• **About this exercise**:
Copy out and return the lines from the one holding "The image size is (614, 394)." to the end of the listing below, both included, omitting the pictures.

Start of Data extract

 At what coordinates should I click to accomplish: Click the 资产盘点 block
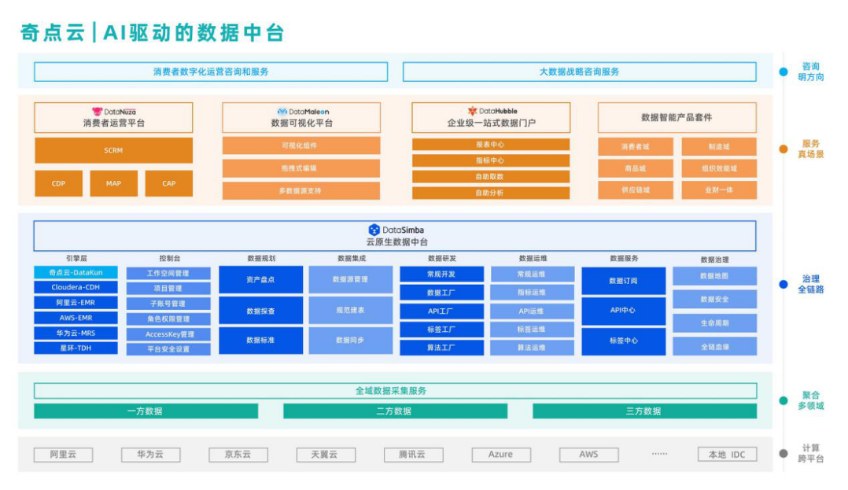(260, 280)
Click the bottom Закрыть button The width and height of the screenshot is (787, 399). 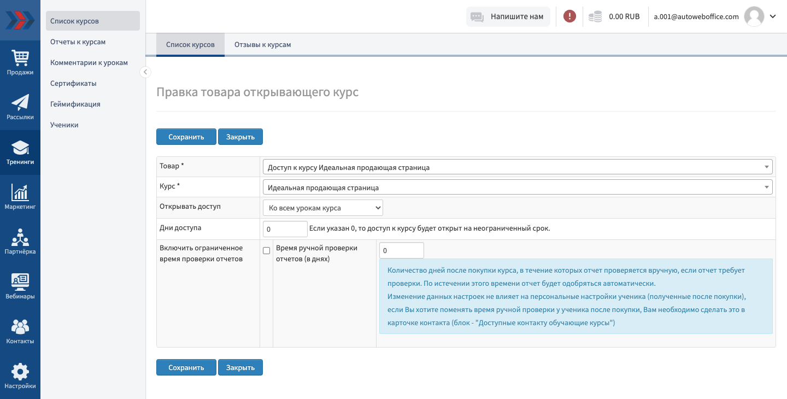coord(240,367)
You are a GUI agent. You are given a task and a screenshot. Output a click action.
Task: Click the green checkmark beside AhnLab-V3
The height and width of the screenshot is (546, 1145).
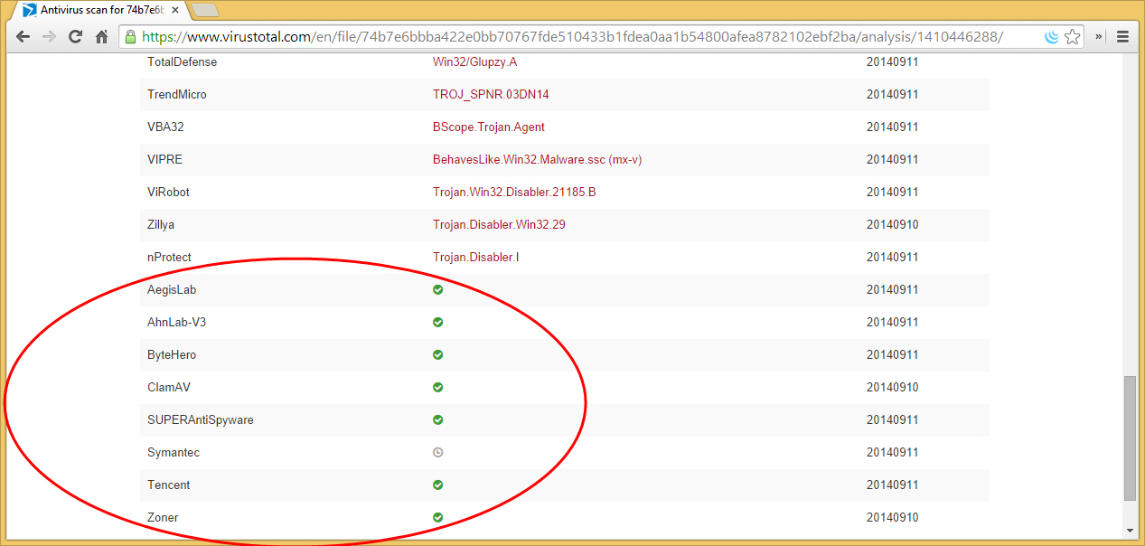(x=437, y=322)
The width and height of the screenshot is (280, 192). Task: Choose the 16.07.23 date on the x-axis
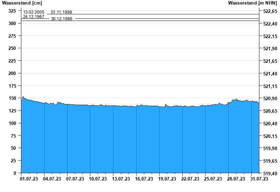tap(144, 179)
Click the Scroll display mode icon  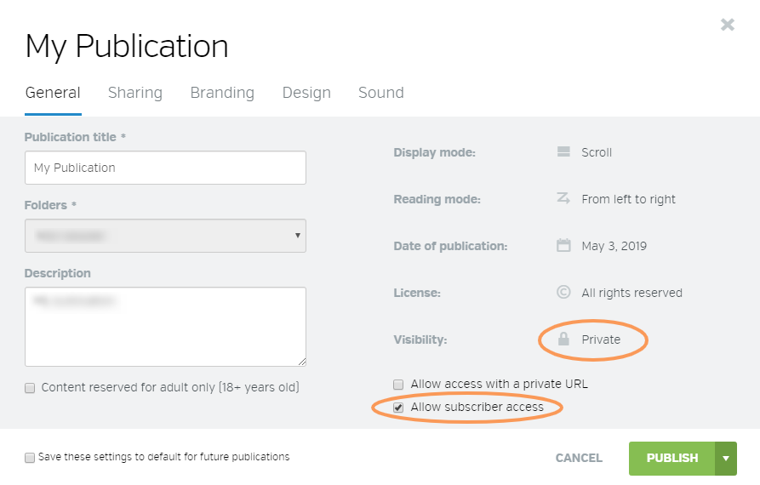click(563, 152)
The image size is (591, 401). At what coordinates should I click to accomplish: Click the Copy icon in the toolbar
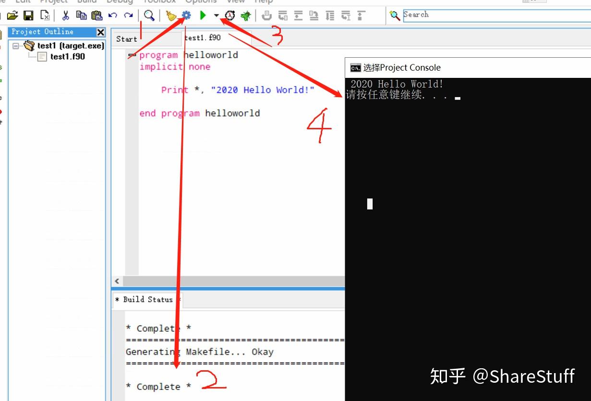(81, 15)
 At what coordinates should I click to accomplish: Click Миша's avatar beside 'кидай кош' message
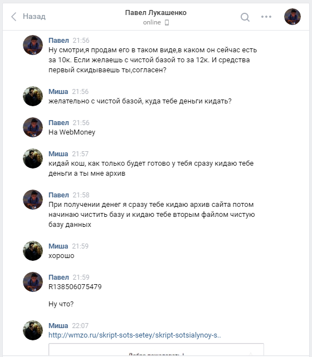(33, 158)
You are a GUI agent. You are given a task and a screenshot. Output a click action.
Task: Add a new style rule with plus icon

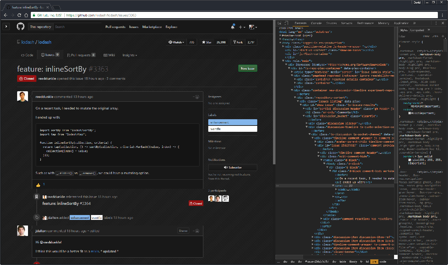(443, 36)
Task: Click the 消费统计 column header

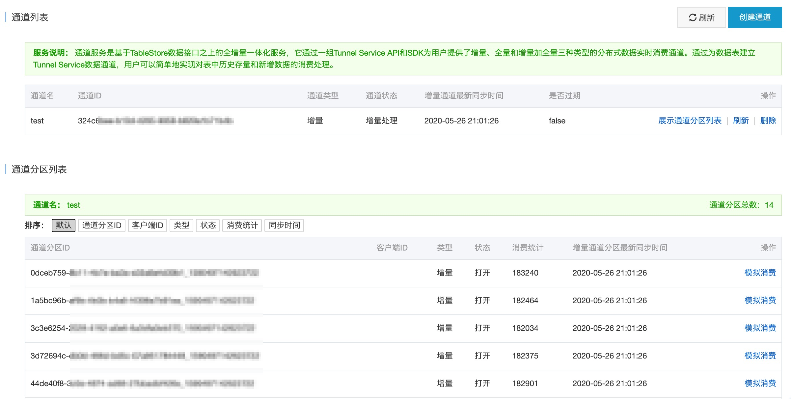Action: pyautogui.click(x=528, y=248)
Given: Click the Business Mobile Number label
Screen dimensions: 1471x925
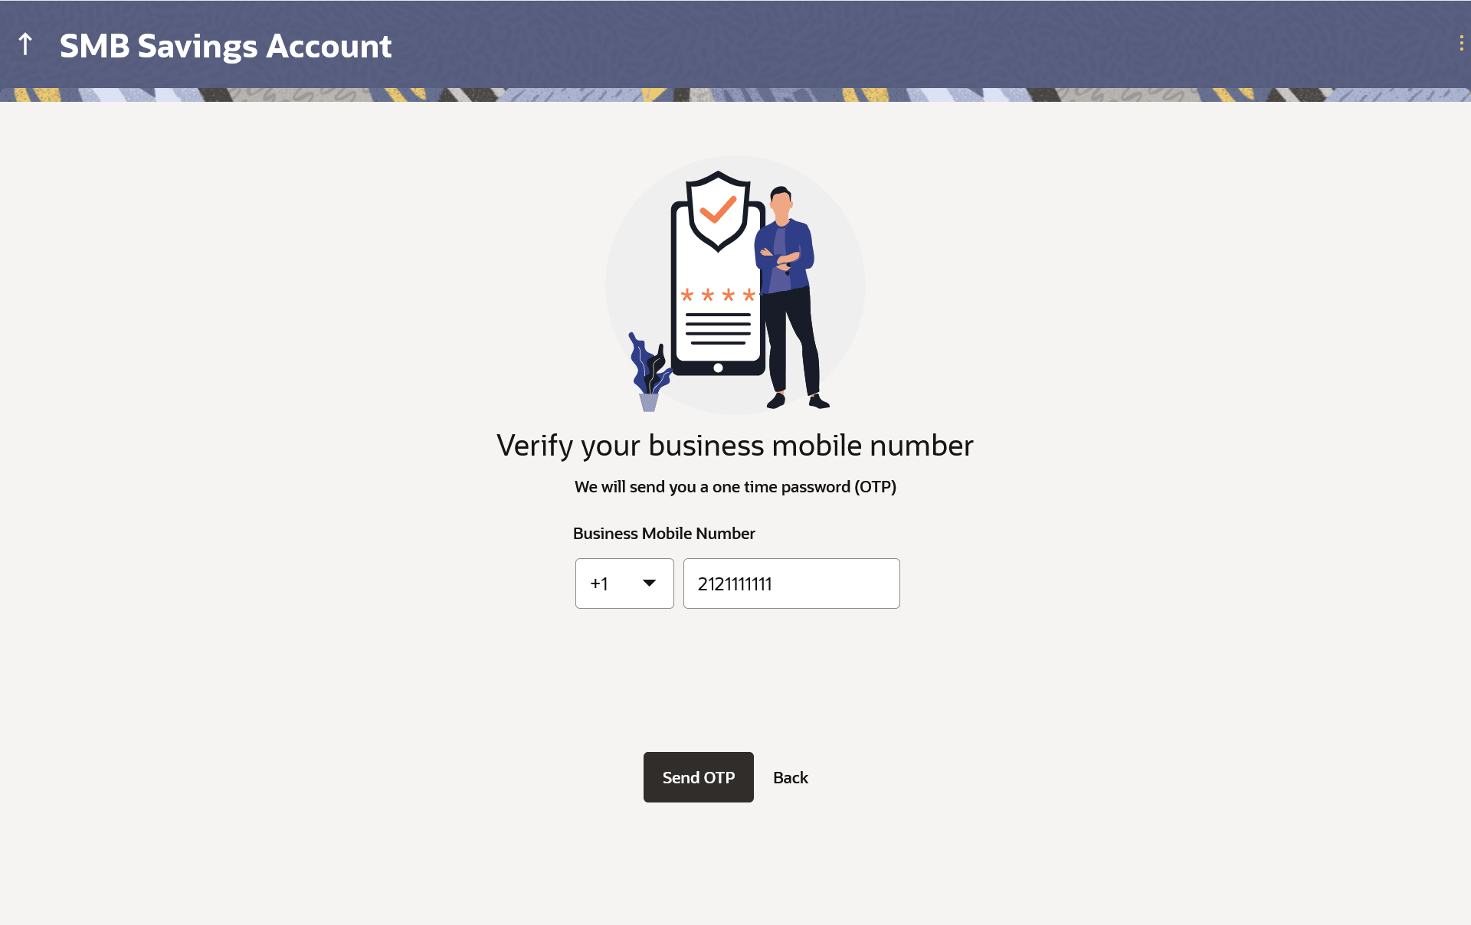Looking at the screenshot, I should point(663,534).
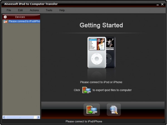
Task: Click the disconnected device icon in device list
Action: click(x=5, y=21)
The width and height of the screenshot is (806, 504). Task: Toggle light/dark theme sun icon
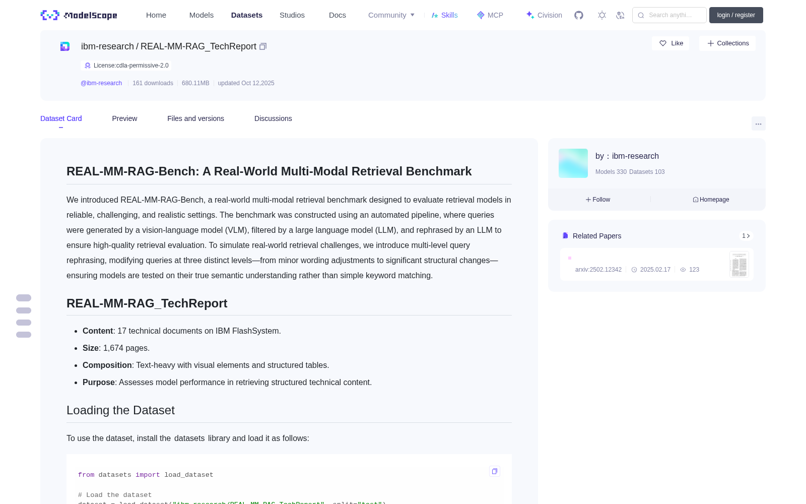coord(602,15)
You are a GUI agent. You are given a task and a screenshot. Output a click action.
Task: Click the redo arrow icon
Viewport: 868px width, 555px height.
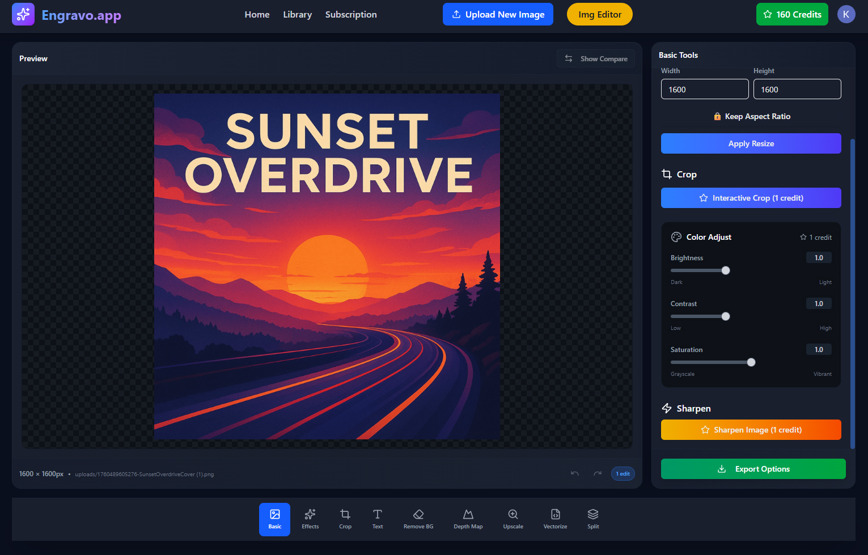tap(598, 473)
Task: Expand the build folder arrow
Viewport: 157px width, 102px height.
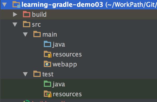Action: 15,14
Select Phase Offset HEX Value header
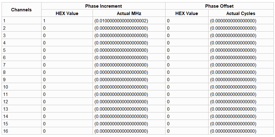The height and width of the screenshot is (137, 275). pyautogui.click(x=187, y=13)
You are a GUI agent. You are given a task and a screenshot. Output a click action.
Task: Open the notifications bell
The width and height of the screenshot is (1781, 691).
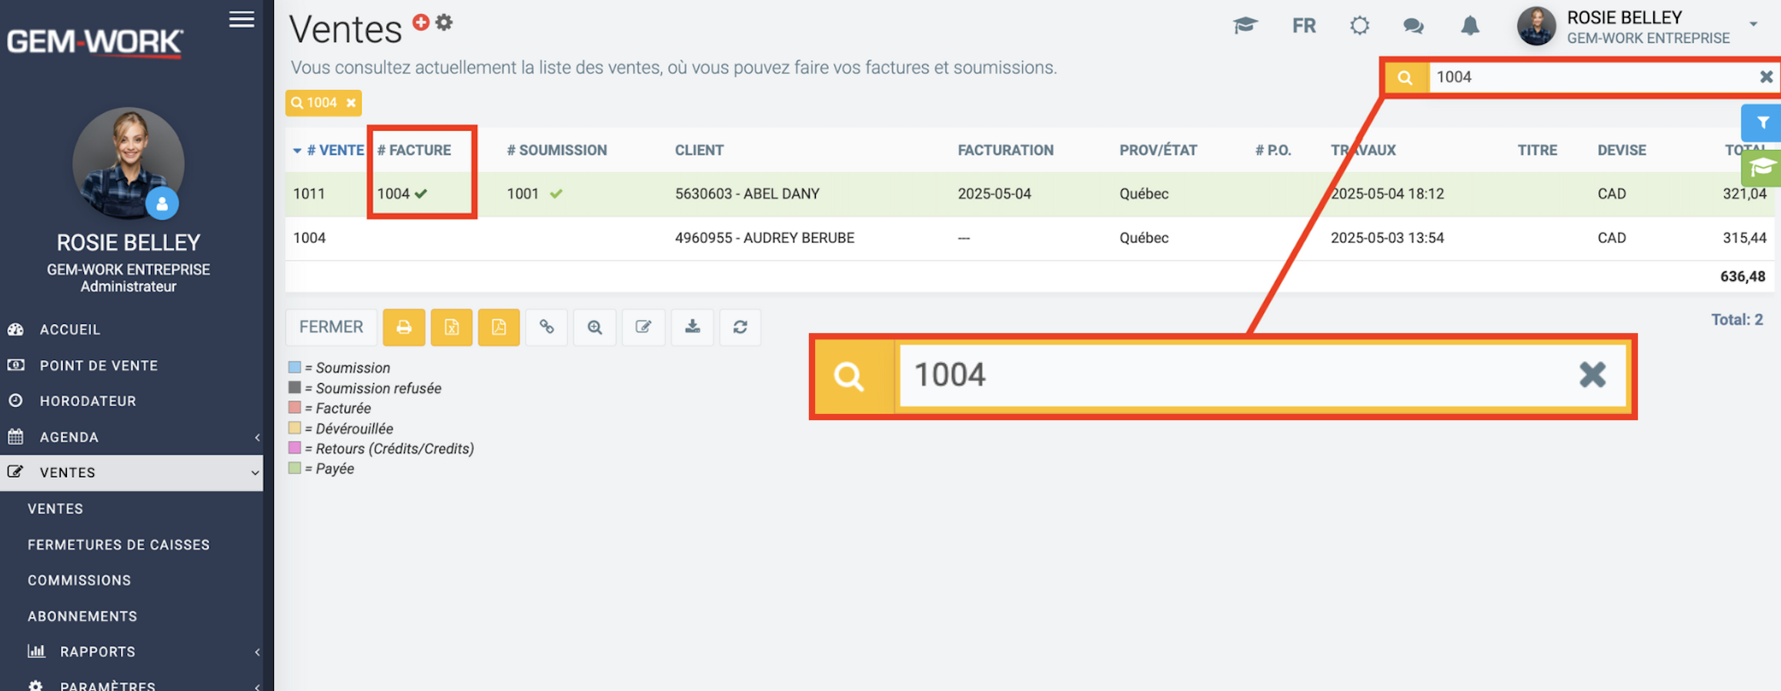pyautogui.click(x=1469, y=26)
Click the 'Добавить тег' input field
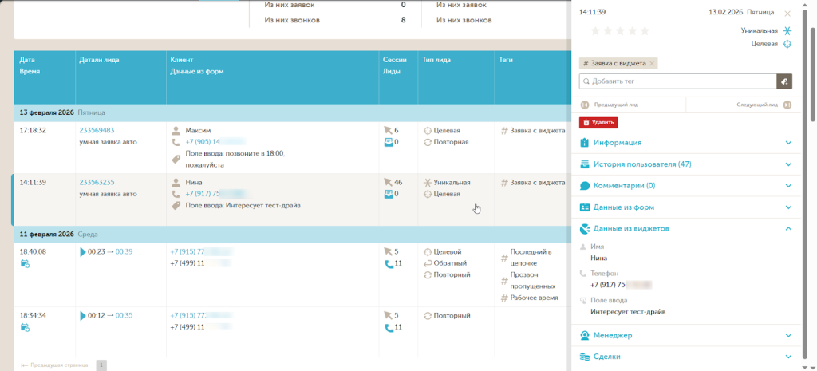 678,81
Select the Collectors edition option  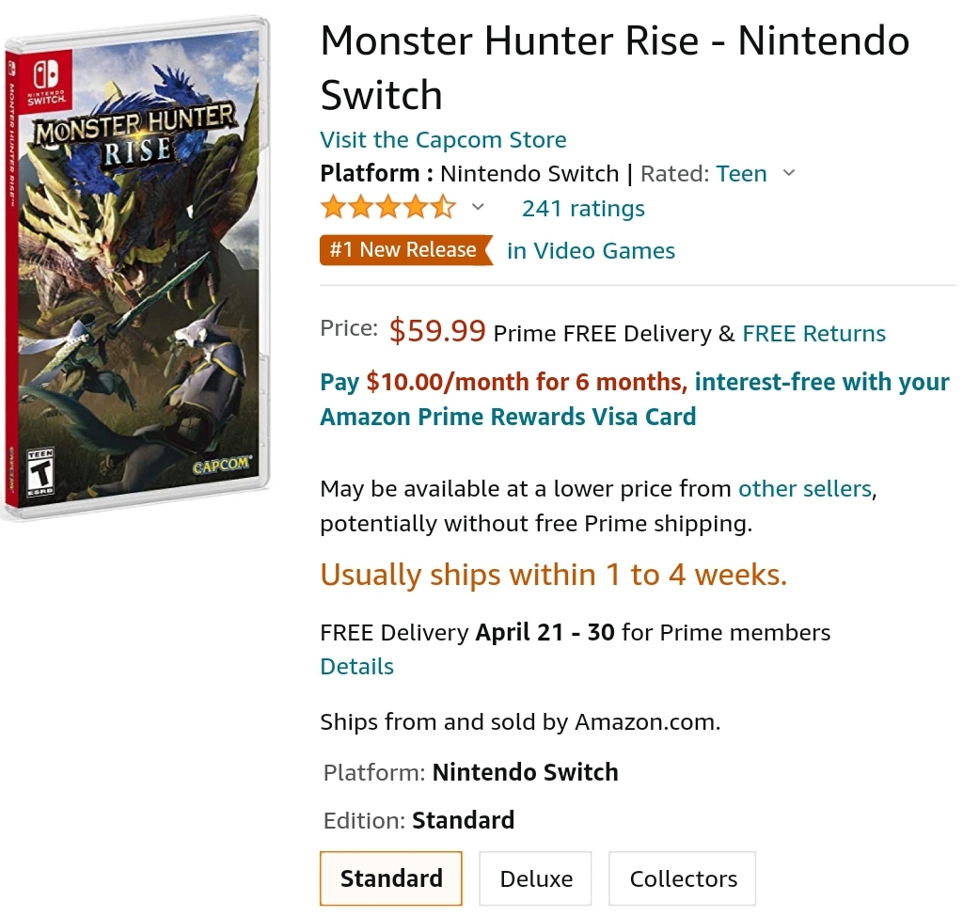click(x=683, y=878)
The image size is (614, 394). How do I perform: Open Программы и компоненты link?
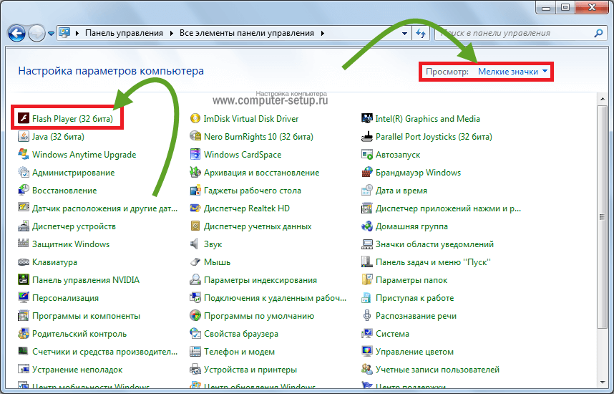tap(86, 316)
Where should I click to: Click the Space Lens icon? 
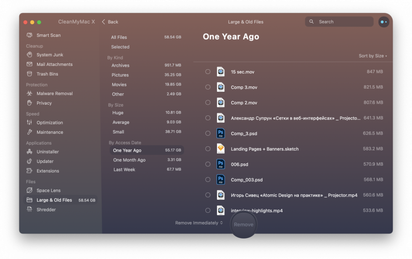click(x=29, y=190)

End of Data extract

• **Answer area**:
The image size is (614, 394). How do I perform: Open Программы и компоненты link?
tap(86, 316)
Where should I click to: Click the Space Lens icon? 
click(x=29, y=190)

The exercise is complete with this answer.